Prefiguring Cyberculture

Do not be fooled by its glossy exterior. While Prefiguring Cyberculture might look like a coffee table book, it does indeed fill the function of coffee table book admirably. It is big, it prominently features the word “cyber” on the cover, and it even has pictures. In short, those in the market for these display items could do worse than to seek out a copy to strategically place in a prominent spot.

Those daring to pick up the ever so slightly oversized tome and open its pages, may or may not be delighted to find that it was published in the early 00s. The dividing line between dismay and delight lies with one’s familiarity with literature pertaining to things cyber. Newcomers might harbor the intuition that this is an outdated scripture whose insights have been superseded by actually existing history, useful only as a way for historians to keep track of what happened when. Aficionados of the genre, however, know that the future is not what it used to be, and that 90s and (very) early 00s cyberoptimism was a radically different beast than what came before or after. In short, knowing its publication date informs a prospective reader of what manner of reading is to come.

This temporal aspect runs though the anthology at every turn. Indeed, its preface even acknowledges that readers in some distant and yet unknown cyberfuture might find its speculations quaint, fanciful or accurate in equal measure. In the same vein, the book’s project to investigate the roots of cyberculture – to prefigure it – means that the “now” is an ever negotiated position. The history of cyber is not only a future endeavor, but is also something that harkens back to decades and centuries well before there were learned books on the subject. Historically speaking, merely looking at things prominently featuring the word “cyber” does not tell the whole story.

Those familiar with the genre, will not be surprised that one of the first essays is on the topic of Cartesian dualism as it relates to fictional portrayals of artificial intelligence. In more ways than one, this is a prototypical choice of topic for an essay of this era – it takes something really, really old and applies it to something really, really new. The ensuing discussion regarding how Cartesian dualism has been criticized just about every way it could possibly be criticized (and then some), yet somehow finds purchase in literary depictions of computer intelligences alive without corporeal form – is par for the course. Indeed, I suspect not a few readers will nod and think “yes, this is the content that I crave”. A subset of these readers might then happen upon the second thought: why don’t people write this way any more?

It is a question that radiates from every page, all the while the individual essays are busy discussing this or that historical aspect in detail. It is tempting to propose that one reason might be that the arrival of the cyberfuture itself, which has served to make casual longform writing obsolete; we have online video essays, podcasts and extensive subtweeting to replace the old style communicative form of structured written words. The nature of technological change means new technologies are used (lest it not be much of a change). Given the new capacities of our cyberreality, it would be somewhat archaic to keep doing it old style. To phrase it in contemporary parlance: blogs do not generate engagement or drive traffic.

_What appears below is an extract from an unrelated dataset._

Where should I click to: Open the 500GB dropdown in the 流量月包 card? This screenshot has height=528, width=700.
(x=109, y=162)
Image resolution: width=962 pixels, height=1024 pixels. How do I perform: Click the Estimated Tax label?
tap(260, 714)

Framed this way, the book finds itself in the ironic position of painstakingly outlining how the written word has predicted futures (plural) up until the point where the written word is firmly something of the past. Once we got here, the tools of our ancestors were replaced with something more modern. The future arrived; time to let go of the past.

On that note, another chapter features a lengthy account of medieval sponges capable of storing the spoken word (replayable upon the proper squeeze), which then transitions into a pondering of just how we think about the various memory devices we use every day. Memory is not just a number ascribed to hard drives, but also the very thing we use to navigate our way through the whole ordeal of being alive. If we do not remember something, it in some sense ceases to exist. If we outsource our memory processes to external machines, then what becomes of the subject, left to its own devices?

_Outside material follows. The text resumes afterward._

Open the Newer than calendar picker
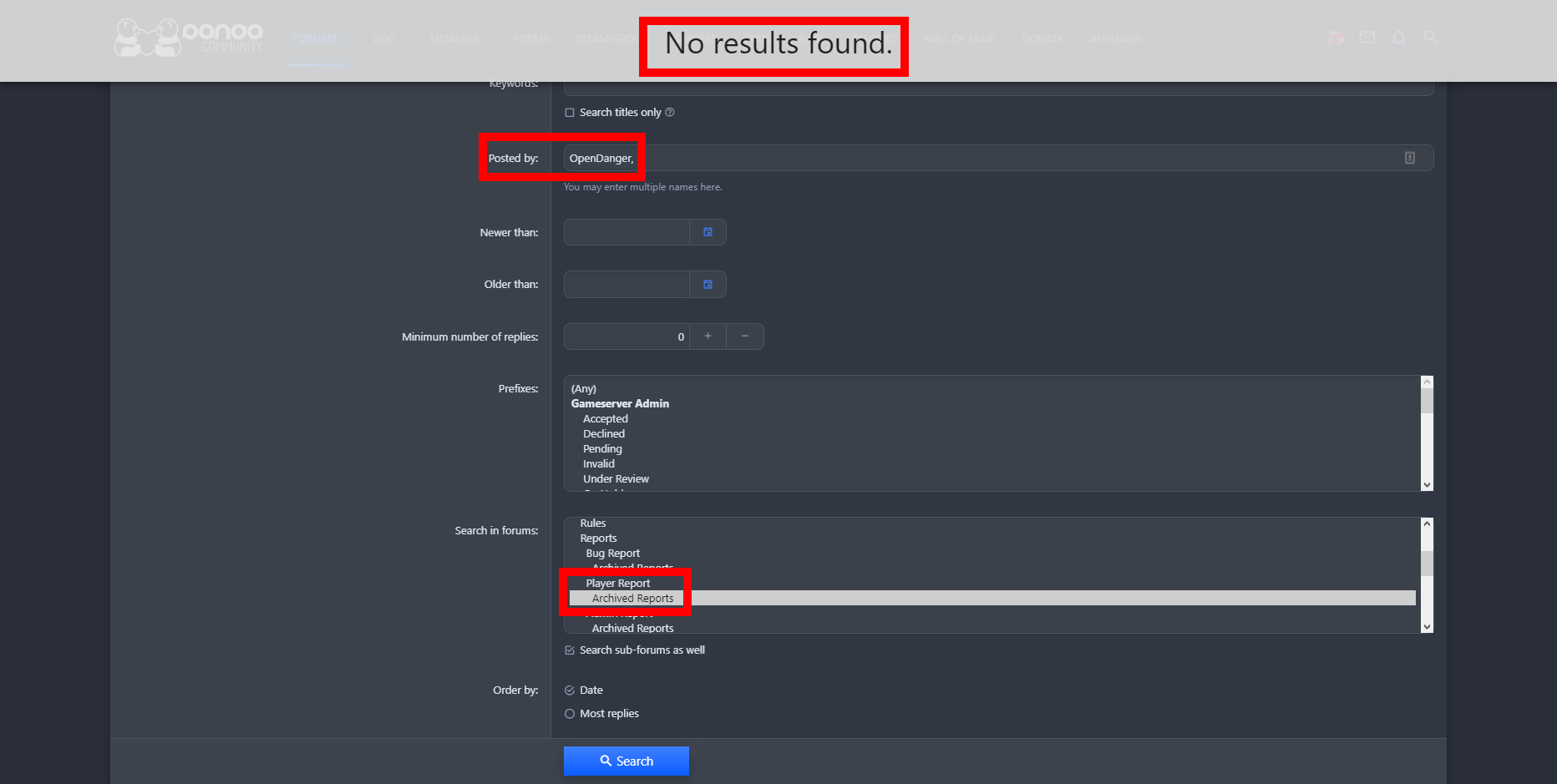 [x=707, y=232]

If history and memory are cyber, this raises the question of just what is not cyber. Careful analytical readers will possibly object that this all seems a case of overreach, of overapplication of an underdefined concept. This is, potentially, true. But it also pokes at a contemporary trend of things going post-digital. The 90s ended, cyberculture became the default mode of everyday life, and we are now able to grapple with such complex phenomena as tinder dating rituals without having to discuss at length the various interface affordances of the platform. In very short order, we have gotten past the changes and barged into a future without hesitation or the nostalgic foresight of erecting milestones. One of the few visible legacies remaining is the seemingly mandatory introductory sentence “the improved capacity in communication technologies over the last decades have changed our ways of communication”, with its countless variations on theme. Indeed, bewildered cyberyouth often find themselves wondering how people did these things (for any given definition of ‘these things’) back in the old days.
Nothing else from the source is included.